§ **DATA**:
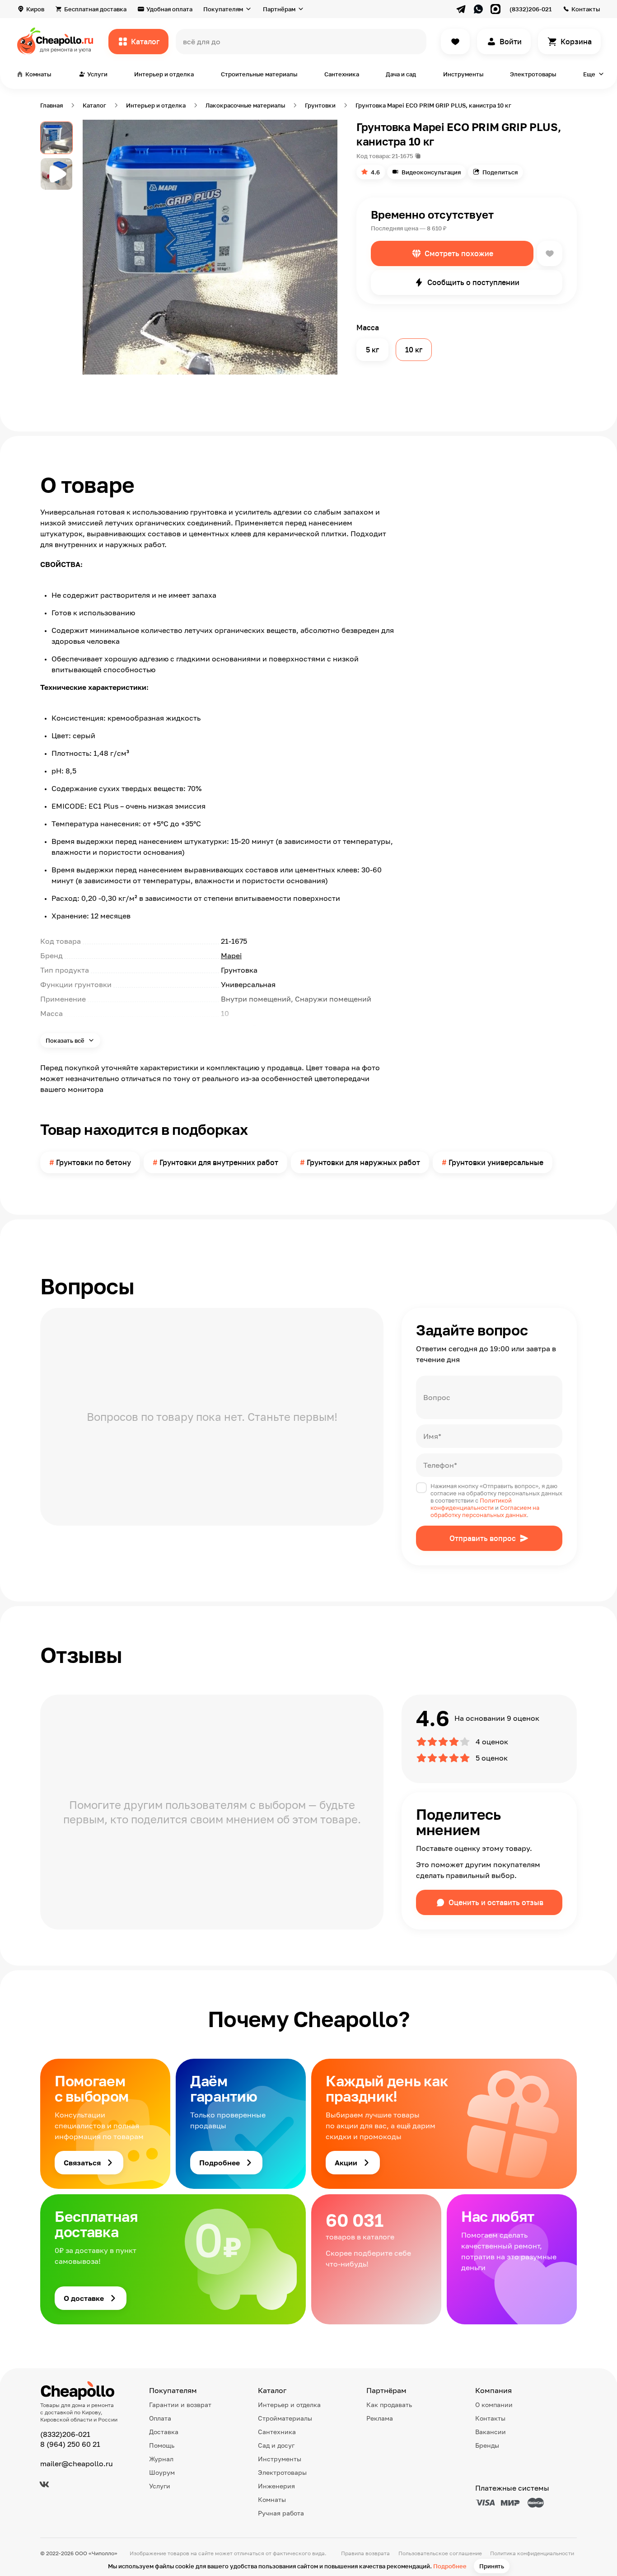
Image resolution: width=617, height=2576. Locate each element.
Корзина (576, 41)
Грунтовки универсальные (496, 1162)
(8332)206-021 (530, 9)
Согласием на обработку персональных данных (484, 1511)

§ **WHAT IS EXPECTED**: Having found the line with "Корзина (576, 41)", please set it down along with every line after it through the end of the material above, exactly and with nothing added.

§ **RESPONSE TO THE TASK**:
Корзина (576, 41)
Грунтовки универсальные (496, 1162)
(8332)206-021 (530, 9)
Согласием на обработку персональных данных (484, 1511)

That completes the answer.